*** THE DATA ***

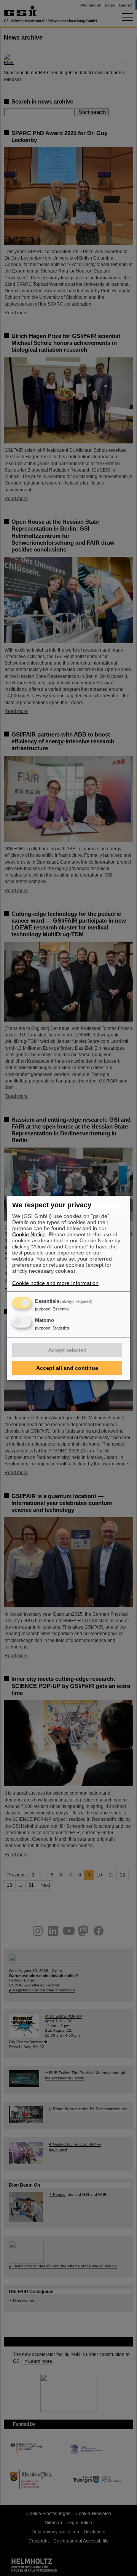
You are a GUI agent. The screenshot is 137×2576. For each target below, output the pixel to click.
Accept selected (67, 1350)
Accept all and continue (67, 1368)
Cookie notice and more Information (55, 1283)
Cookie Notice (29, 1234)
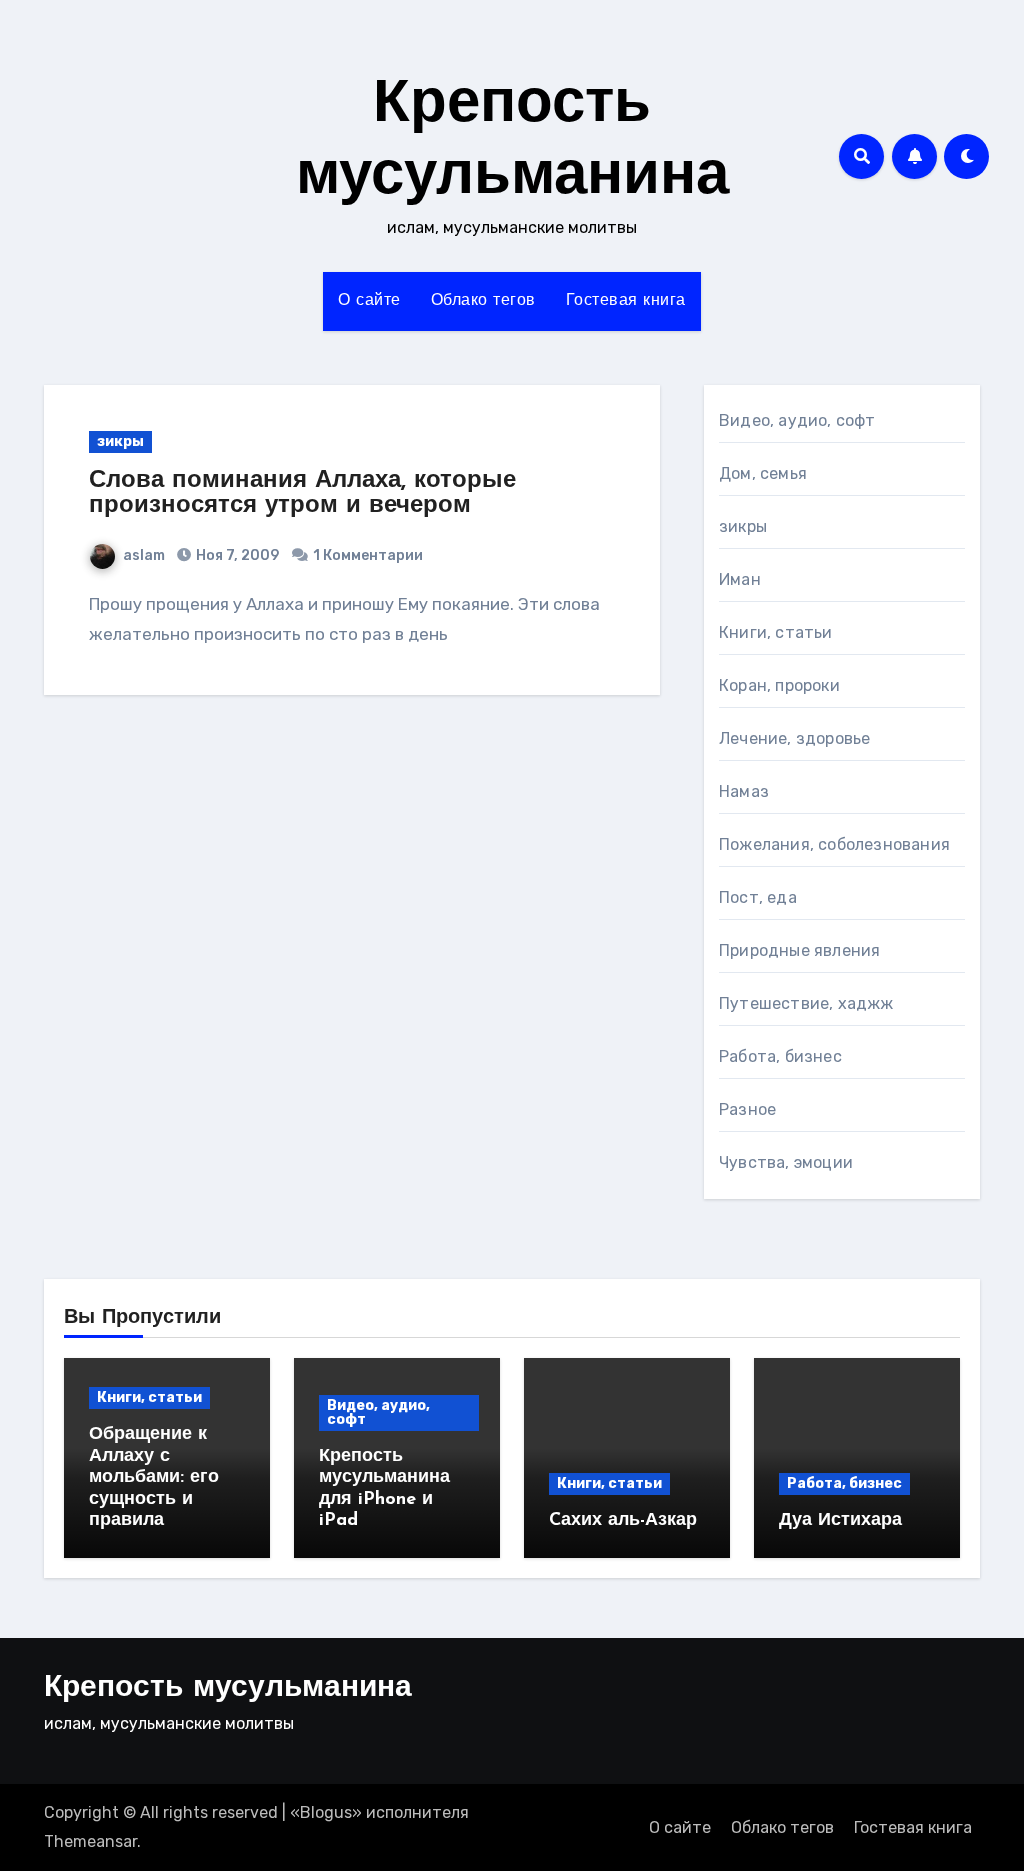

*** End of THE DATA ***

__ACTION ITEM__.
Exact duplicates of all the entries are required, and no image may appear in them.

__EXPECTED ANSWER__.
You are a GUI agent. The screenshot is 137×2576. For each target below, output the pixel to click.
Accept selected (67, 1350)
Accept all and continue (67, 1368)
Cookie notice and more Information (55, 1283)
Cookie Notice (29, 1234)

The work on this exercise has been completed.